EXERCISE DESCRIPTION = Could you restate the whole listing word for word?

TASK INPUT =
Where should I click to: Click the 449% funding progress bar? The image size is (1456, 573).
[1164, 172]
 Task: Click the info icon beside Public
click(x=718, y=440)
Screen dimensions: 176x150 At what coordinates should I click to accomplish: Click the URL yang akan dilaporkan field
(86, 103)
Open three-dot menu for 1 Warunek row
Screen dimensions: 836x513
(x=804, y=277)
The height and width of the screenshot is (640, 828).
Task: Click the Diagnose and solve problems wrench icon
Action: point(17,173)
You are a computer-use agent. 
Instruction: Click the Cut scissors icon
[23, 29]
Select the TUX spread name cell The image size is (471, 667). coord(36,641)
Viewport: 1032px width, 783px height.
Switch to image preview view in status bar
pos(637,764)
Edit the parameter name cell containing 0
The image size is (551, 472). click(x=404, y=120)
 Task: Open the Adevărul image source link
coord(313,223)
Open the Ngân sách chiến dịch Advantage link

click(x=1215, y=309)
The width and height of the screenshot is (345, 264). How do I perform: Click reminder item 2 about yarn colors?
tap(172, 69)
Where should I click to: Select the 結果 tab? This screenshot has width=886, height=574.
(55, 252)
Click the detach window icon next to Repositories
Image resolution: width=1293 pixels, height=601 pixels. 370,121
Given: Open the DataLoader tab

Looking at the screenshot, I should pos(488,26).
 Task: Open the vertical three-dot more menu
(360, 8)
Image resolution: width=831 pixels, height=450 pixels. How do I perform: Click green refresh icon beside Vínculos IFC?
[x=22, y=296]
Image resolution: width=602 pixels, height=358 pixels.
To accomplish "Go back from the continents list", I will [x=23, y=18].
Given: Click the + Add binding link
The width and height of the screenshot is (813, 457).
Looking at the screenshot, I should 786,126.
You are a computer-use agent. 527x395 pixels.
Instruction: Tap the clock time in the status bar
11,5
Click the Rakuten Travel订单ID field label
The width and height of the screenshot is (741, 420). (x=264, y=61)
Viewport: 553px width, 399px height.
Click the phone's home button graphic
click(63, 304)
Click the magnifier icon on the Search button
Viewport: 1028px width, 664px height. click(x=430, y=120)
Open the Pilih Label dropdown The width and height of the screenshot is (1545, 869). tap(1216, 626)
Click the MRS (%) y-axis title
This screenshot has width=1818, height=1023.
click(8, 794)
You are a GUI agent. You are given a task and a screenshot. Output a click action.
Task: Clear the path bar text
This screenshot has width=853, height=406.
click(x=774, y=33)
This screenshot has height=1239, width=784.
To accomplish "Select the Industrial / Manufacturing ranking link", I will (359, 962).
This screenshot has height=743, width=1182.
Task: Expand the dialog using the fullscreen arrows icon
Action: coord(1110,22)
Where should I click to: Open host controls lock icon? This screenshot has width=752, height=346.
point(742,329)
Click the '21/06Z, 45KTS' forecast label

TASK RESULT =
Where should I click to: Click the 449% funding progress bar? The image size is (1456, 573).
[1164, 172]
 Task: Click the info icon beside Public
click(x=718, y=440)
Screen dimensions: 176x150 At what coordinates should I click to accomplish: Click the URL yang akan dilaporkan field
(86, 103)
Open three-dot menu for 1 Warunek row
Screen dimensions: 836x513
(x=804, y=277)
The height and width of the screenshot is (640, 828).
Task: Click the Diagnose and solve problems wrench icon
Action: point(17,173)
You are a computer-use agent. 
Instruction: Click the Cut scissors icon
[23, 29]
Select the TUX spread name cell The image size is (471, 667). coord(36,641)
Viewport: 1032px width, 783px height.
Switch to image preview view in status bar
pos(637,764)
Edit the parameter name cell containing 0
The image size is (551, 472). click(x=404, y=120)
 Task: Open the Adevărul image source link
coord(313,223)
Open the Ngân sách chiến dịch Advantage link

click(x=1215, y=309)
The width and height of the screenshot is (345, 264). How do I perform: Click reminder item 2 about yarn colors?
tap(172, 69)
Where should I click to: Select the 結果 tab? This screenshot has width=886, height=574.
(55, 252)
Click the detach window icon next to Repositories
Image resolution: width=1293 pixels, height=601 pixels. 370,121
Given: Open the DataLoader tab

Looking at the screenshot, I should pos(488,26).
 Task: Open the vertical three-dot more menu
(360, 8)
Image resolution: width=831 pixels, height=450 pixels. How do I perform: Click green refresh icon beside Vínculos IFC?
[x=22, y=296]
Image resolution: width=602 pixels, height=358 pixels.
To accomplish "Go back from the continents list", I will [x=23, y=18].
Given: Click the + Add binding link
The width and height of the screenshot is (813, 457).
Looking at the screenshot, I should 786,126.
You are a computer-use agent. 527x395 pixels.
Instruction: Tap the clock time in the status bar
11,5
Click the Rakuten Travel订单ID field label
The width and height of the screenshot is (741, 420). (x=264, y=61)
Viewport: 553px width, 399px height.
Click the phone's home button graphic
click(63, 304)
Click the magnifier icon on the Search button
Viewport: 1028px width, 664px height. click(x=430, y=120)
Open the Pilih Label dropdown The width and height of the screenshot is (1545, 869). tap(1216, 626)
Click the MRS (%) y-axis title
This screenshot has width=1818, height=1023.
click(8, 794)
You are a GUI agent. You are given a task and a screenshot. Output a click action.
Task: Clear the path bar text
This screenshot has width=853, height=406.
click(x=774, y=33)
This screenshot has height=1239, width=784.
To accomplish "Select the Industrial / Manufacturing ranking link", I will (359, 962).
This screenshot has height=743, width=1182.
Task: Expand the dialog using the fullscreen arrows icon
Action: coord(1110,22)
Where should I click to: Open host controls lock icon? This screenshot has width=752, height=346.
point(742,329)
Click the '21/06Z, 45KTS' forecast label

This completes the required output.